Commission européenne : encore une techno pour la candidature française

Commission européenne : encore une techno pour  la candidature française

 

Nouveau paradoxe de Macron avec la proposition de candidature de Sylvie Goulard à la commission européenne. Macron qui ne cesse de  critiquer  une techno ringarde, sorte d’État profond de la France mais pour autant qui ne cesse de s’entourer de technocrates bien classique. C’est le cas pour Sylvie Goulard, une haute fonctionnaire qui s’est servie un peu de la politique pour accélérer sa carrière. Certes, c’est une convaincue sur le plan européen mais elle n’a jamais fait preuve d’originalité dans les deux postes qui sont visées ; à savoir, le commerce l’environnement. Pire, les convictions de Sylvie Goulard sur l’environnement sont aussi molles  que les montres de Dali. En matière de commerce, son expérience se limite à son passage à la Banque de France sorte de placard de luxe pour assurer de supers revenus à d’anciens responsables de l’administration mais qui est à  l’économie ce que McDo est à la gastronomie. On se demande  même pourquoi demeure encore une banque de France avec une monnaie unique. Pourquoi une telle candidature ? Sans doute pour rassurer Macron et la technostructure française. Avec elle,  on est certain qu’il n’y aura  pas d’initiative intempestive. Hors  dans les deux domaines visés, le commerce l’environnement, il aurait fallu quelqu’un au profil de  Borloo ;  c’est-à-dire en capacité d’impulser un nouveau dynamisme européen. Il y a urgence dans la mesure la croissance française comme la croissance européenne risque de friser la récession vers fin  2020. Il convient aussi d’élaborer une stratégie un peu plus cohérente à propos du commerce international et des accords commerciaux.

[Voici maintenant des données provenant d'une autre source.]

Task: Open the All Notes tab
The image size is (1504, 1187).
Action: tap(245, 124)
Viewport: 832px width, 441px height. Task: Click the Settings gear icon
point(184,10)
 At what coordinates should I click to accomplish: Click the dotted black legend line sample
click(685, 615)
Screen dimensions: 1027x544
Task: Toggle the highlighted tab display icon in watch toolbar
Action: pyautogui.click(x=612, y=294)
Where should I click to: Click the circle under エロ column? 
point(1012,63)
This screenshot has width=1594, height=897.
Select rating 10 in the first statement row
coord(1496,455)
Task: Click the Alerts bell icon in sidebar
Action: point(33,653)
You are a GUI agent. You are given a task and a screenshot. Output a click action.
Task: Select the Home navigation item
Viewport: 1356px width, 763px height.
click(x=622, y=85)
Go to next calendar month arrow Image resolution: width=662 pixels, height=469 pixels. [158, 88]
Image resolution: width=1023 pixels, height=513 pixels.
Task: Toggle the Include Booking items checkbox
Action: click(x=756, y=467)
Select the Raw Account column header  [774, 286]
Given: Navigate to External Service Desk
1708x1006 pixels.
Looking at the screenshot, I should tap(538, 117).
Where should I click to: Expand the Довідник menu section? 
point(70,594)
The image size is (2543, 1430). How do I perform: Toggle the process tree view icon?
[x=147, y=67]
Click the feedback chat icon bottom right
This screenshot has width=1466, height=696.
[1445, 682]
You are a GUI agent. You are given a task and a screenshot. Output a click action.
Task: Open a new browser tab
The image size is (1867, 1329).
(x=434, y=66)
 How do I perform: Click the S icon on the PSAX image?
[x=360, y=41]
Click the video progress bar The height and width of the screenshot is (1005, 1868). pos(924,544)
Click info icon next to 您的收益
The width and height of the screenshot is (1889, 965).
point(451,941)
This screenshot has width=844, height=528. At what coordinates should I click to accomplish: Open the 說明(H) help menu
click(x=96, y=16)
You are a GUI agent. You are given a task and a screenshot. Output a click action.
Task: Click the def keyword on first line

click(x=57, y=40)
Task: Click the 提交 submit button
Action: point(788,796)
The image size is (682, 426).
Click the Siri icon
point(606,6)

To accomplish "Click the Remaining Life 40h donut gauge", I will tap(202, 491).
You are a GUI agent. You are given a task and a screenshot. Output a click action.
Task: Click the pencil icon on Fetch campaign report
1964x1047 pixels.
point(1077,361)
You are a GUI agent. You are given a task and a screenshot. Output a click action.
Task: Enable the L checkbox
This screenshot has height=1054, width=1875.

Pour l’environnement, tout reste à faire car en dehors des discours,  les pratiques notamment françaises sont complètement contradictoires.

Il revient désormais à l’ancienne ministre allemande d’accepter ou non les dossiers soumis par les Etats membres puis d’attribuer aux candidats retenus un portefeuille dans l’équipe qui entrera en fonctions le 1er novembre prochain.

La France a livré le nom de sa candidate avec retard, la date limite étant fixée au 26 août. Ex-députée européenne élue sous les couleurs du MoDem et désormais sous-gouverneure de la Banque de France, Sylvie Goulard, 54 ans, a dirigé le ministère des Armées pendant un mois, en 2017, avant de démissionner en raison des soupçons d’emplois fictifs du MoDem au Parlement européen.

“Elle a fait une grande partie de sa carrière dans les institutions européennes. Elle a une expérience dans l’eurosystème. Le travail qu’elle a fait est largement reconnu pour sa qualité. Elle peut incarner le projet européen de la France”, souligne-t-on à l’Elysée. “On est à un moment européen qui est crucial, on a besoin de gens qui ont l’expérience et la vision pour participer à ce rôle moteur”, fait-on valoir. Macon prend aussi un risque de poursuite judiciaire de l’intéressé en France même si la tendance actuelle est clairement pour le pouvoir d’enterrer toutes les affaires politiques ou financières.

La présidence française estime que l’enquête préliminaire dans laquelle elle est citée n’est pas un obstacle. “Pour l’instant, ça n’a débouché sur aucune conséquence concrète, ni en France ni au niveau européen”, explique-t-on.

La porte-parole du gouvernement français, Sibeth Ndiaye, a déclaré par ailleurs que la candidate pourrait s’expliquer sur le sujet devant les parlementaires européens dans le cadre des auditions prévues. “Nul doute qu’elle aura à coeur elle-même de s’expliquer sur ce sujet”, a-t-elle dit lors du compte rendu du conseil des ministres.